**The task:**
Among the entries below, find each line holding "dropdown" and return it.

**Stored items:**
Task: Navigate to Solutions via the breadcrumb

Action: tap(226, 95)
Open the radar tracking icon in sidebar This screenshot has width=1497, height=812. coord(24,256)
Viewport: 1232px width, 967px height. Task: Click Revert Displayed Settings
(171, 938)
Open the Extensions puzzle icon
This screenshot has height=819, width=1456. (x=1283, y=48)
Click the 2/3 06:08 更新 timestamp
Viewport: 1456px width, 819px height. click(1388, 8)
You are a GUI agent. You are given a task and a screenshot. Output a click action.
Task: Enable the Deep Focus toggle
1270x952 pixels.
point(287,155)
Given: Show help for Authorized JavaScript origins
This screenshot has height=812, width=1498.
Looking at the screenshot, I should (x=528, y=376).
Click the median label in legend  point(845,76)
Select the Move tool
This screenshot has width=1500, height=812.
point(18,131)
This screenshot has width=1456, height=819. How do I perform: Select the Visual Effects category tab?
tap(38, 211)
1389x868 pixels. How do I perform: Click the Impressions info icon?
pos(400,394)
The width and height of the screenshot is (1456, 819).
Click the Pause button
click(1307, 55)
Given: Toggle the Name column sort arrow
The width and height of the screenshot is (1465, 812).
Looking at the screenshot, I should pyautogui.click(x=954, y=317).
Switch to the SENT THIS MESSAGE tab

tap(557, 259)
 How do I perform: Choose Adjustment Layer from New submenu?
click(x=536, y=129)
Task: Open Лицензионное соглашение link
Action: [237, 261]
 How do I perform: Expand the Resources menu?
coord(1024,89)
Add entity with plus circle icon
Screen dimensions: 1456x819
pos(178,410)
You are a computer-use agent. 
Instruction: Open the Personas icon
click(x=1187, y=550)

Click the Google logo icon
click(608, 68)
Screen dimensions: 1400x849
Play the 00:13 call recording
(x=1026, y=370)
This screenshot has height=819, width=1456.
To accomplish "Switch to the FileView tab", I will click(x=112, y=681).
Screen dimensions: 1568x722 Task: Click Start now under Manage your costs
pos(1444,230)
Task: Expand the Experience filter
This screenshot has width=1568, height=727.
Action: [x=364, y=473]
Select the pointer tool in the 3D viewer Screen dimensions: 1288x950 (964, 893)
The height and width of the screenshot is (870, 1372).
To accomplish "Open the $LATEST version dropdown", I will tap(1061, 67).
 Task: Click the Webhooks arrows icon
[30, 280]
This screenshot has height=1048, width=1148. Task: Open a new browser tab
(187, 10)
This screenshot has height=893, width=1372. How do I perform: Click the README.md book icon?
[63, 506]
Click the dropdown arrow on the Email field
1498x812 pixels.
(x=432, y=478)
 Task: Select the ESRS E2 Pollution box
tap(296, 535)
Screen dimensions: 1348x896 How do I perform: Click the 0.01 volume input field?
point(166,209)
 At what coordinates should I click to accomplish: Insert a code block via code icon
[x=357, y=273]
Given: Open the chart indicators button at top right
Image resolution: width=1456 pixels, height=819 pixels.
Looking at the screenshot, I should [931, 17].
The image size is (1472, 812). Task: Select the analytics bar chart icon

**Reply to the task:**
To accomplish "Open the $LATEST version dropdown", I will tap(1061, 67).
Click the dropdown arrow on the Email field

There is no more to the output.